Please continue the article about the UK video-on-demand regulator ATVOD, picking up right after its final sentence.

• [Page excerpt]
┏━━
The Authority for Television on Demand
- Abbreviation: ATVOD
- Formation: 2010
- Dissolved: 2015
- Type: Private company limited by guarantee
- Legal status: Quango
- Purpose: independent co-regulator for the editorial content of UK video on demand services
- Headquarters: 27 Sheet Street, Windsor, UK
- Region served: United Kingdom
- Independent Chair: Ruth Evans
- Independent Deputy Chair: Nigel Walmsley
- chief executive officer: Pete Johnson
- Board of directors: Robin Foster, Ian McBride, Paul Whiteing, Alexander Kann, Nicola Phillips, James Tatam
- Formerly called: The Association for Television On-Demand

= ATVOD =

UK television regulator (2010–2015)

The Authority for Television on Demand (ATVOD) was an industry body designated by Ofcom as the "co-regulator" of television on demand (VOD) in the UK from 2010 until 2015. ATVOD was founded following a European Union directive on the regulation of audiovisual media. It was responsible for regulating on-demand services such as ITV Player and Channel 4's All 4, as well as paid-for content on websites which were deemed to be "tv-like". ATVOD's role with regard to VOD ended on 31 December 2015, when the function was taken over by Ofcom directly.

== Origins ==
The Audiovisual Media Services Directive 2007 (2007/65/EU) of the European Union was implemented into UK law through Part 4A of the Communications Act 2003. The Directive updated the Television Without Frontiers Directive 1989 (89/552/EEC) to cover the extension of traditional television regulation to TV-like VOD. This directive was implemented in the UK on 19 December 2009 with regulations amending the Communications Act 2003. As a result, Ofcom consulted with the Department for Culture, Media and Sport about proposals for the creation of a regulator for UK-based VOD.

ATVOD, formerly the Association for Television On-Demand, had originally been created as a self-regulatory industry body with the support and encouragement of the government. It was chosen to be Ofcom's co-regulator of UK-based VOD in editorial matters and the Advertising Standards Authority was chosen to be Ofcom's co-regulator of UK-based VOD in advertising matters. This arrangement was given legal force when the government issued the Audiovisual Media Services Regulations 2010 which came into force on 18 March 2010. The Communications Act 2003 was further revised giving ATVOD greater enforcement powers in relation to VOD services. Minimum editorial and advertising standards were drawn up and published.

== Regulation ==
Legislation enabled ATVOD to regulate "On-Demand Programme Services" (ODPS) as the body designated by Ofcom. A service was considered an ODPS if it met the following criteria:

- The principal purpose of the service was the provision of programmes, and
- the form and content of such programmes were comparable to those normally included in television programme services.
- The programmes were offered by the service "on-demand". That is, they could be selected by a user, and viewed at a time chosen by the user.
- The programmes were received by the user through an electronic communications network (including terrestrial broadcast, satellite broadcast, cable network or via Internet Protocol).
- There was a person who exercised editorial responsibility in selecting and organising the programmes, and
- That person made the service available for use by the public generally, and
- That person was under the jurisdiction of the United Kingdom as defined by the AVMSD.
┗━━
• [Data extract]
┏━━
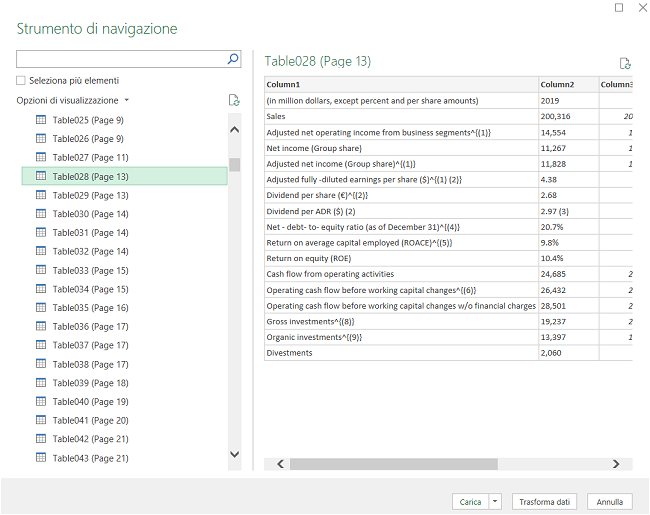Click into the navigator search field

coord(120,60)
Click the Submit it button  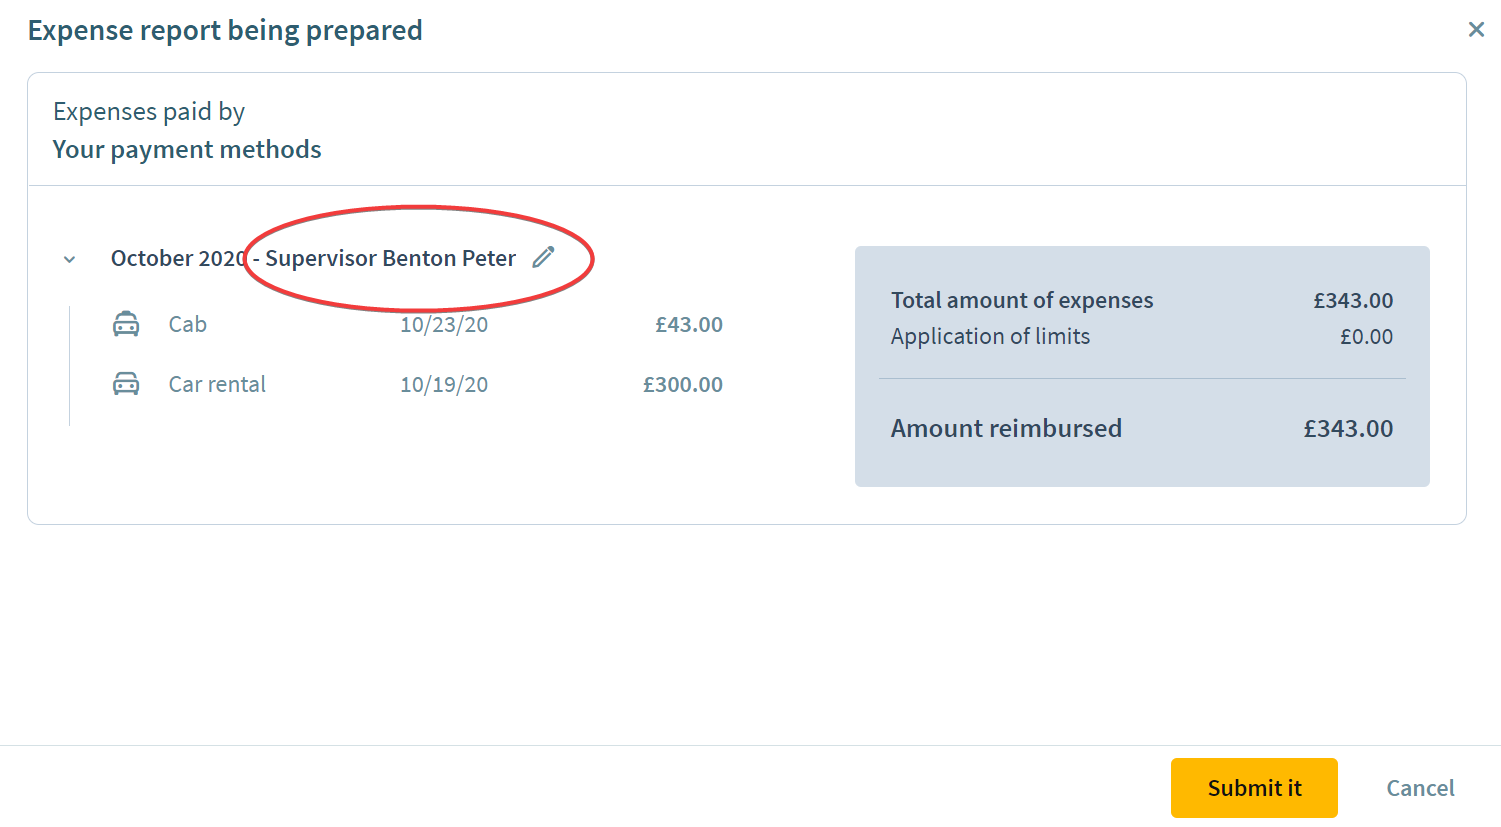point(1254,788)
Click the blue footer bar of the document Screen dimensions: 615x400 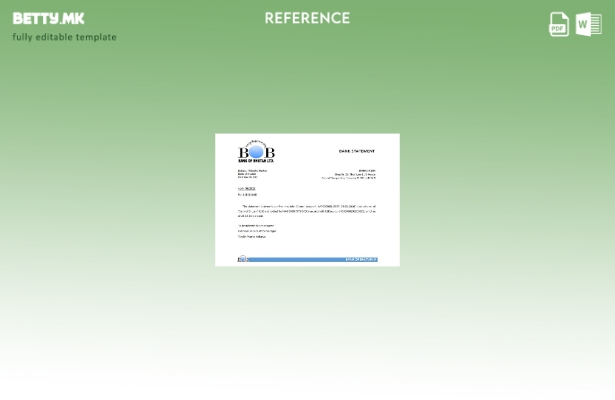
┗━━
• [Answer to the task]
Any person who intended to provide an ODPS :

- Had to give advance notification to ATVOD;
- Had to pay a fee to ATVOD;
- Had to retain a copy of all content for 42 days from the date it was last made publicly available;
- Could not provide material which incited hatred based on race, sex, religion or nationality, nor provide material which might seriously impair the physical, mental or moral development of under eighteens;
- Had to abide by rules on advertising, sponsorship, and product placement, but which Ofcom decided would be regulated by the Advertising Standards Authority rather than ATVOD.

The question as to which services fell under ATVOD's regulation was tested on an ongoing basis. Appeals against ATVOD's decisions were referred to Ofcom. Ofcom ruled that YouTube content did not fall under ATVOD's remit. However, in February 2014 ATVOD determined that the feature film streaming and downloading service provided by Sainsbury's Entertainment did fall under its remit. In contrast, an Ofcom decision in August 2014 determined that The Urban Chick Supremacy Cell, a small-time website providing paid-for bondage and sadomasochistic content, did not constitute TV on-demand.

Sanctions against those who failed to comply with these regulations included fines of up to £250,000, suspension of service and criminal prosecution.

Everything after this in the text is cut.